Hi Travis,

On 2016-08-05, Travis Scrimshaw <[email protected]> wrote:
> On Friday, August 5, 2016 at 10:11:13 AM UTC-5, Andrew wrote:
> It is not true that CFM is implemented in Python. The addition and scalar 
> coefficient action are done in cython in dict_addition. See 
> https://trac.sagemath.org/ticket/20680, and Nicolas and I also looked into 
> Cythonizing CFM elements (I have a branch with some progress on this).

As I said, I am a bit biased, and maybe I got a wrong impression from
the fact that sage.combinat.free_module is a python module.

> There are also likely improvements to be made to the current framework for 
> the algebras (i.e., the *_on_basis methods), but it makes a very simple way 
> to do implementations

True.
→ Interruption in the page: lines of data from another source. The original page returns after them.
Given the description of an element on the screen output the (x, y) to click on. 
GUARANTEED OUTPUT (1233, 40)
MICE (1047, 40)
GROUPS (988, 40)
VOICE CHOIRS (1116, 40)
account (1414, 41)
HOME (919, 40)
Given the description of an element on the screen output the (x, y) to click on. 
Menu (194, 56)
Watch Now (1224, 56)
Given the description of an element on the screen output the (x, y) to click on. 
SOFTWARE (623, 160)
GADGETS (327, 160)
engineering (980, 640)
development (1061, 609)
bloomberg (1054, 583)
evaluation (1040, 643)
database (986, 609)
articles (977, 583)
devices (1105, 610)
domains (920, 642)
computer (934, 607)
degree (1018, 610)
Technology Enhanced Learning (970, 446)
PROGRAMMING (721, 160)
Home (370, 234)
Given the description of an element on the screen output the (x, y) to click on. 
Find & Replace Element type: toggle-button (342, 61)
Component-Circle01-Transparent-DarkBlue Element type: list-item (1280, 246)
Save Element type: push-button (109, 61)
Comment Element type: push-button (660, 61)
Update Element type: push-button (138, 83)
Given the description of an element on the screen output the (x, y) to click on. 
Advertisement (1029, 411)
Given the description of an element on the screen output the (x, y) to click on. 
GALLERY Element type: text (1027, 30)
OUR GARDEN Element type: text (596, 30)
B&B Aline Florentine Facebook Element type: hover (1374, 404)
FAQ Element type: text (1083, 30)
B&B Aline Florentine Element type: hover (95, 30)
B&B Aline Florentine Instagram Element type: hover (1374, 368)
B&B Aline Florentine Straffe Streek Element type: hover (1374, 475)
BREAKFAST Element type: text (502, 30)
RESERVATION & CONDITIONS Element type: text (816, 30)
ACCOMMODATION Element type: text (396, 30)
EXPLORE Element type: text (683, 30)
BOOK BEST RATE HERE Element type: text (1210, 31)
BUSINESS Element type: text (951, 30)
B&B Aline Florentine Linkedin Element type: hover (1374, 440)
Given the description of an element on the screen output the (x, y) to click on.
But when I last looked at CFM (some time ago), it wasn't easy to
get a good performance, and I am glad that you and Nicolas are working
on cythonization.

> and removes a lot of redundancy.

Or *introduces* redundancy, since people may feel tempted to reimplement
stuff (without doubt in a cleaner way) that already is available.

One example that I recently met is not about CFM, but may illustrate what
I mean: There is a fast nasty boilerplate implementation of binary trees
at sage.misc.binary_tree, and IN ADDITION to that a hight level
implementation at sage.combinat.binary_tree written in Python and relying
on ClonableIntArray, which is fast but likely isn't a data structure
specially dedicated to binary trees.

Why should one rewrite everything ("reinvent the wheel") on top of
non-specific data structures rather than using the existing boilerplate
implementation as a backend of nicer code ("build the car")?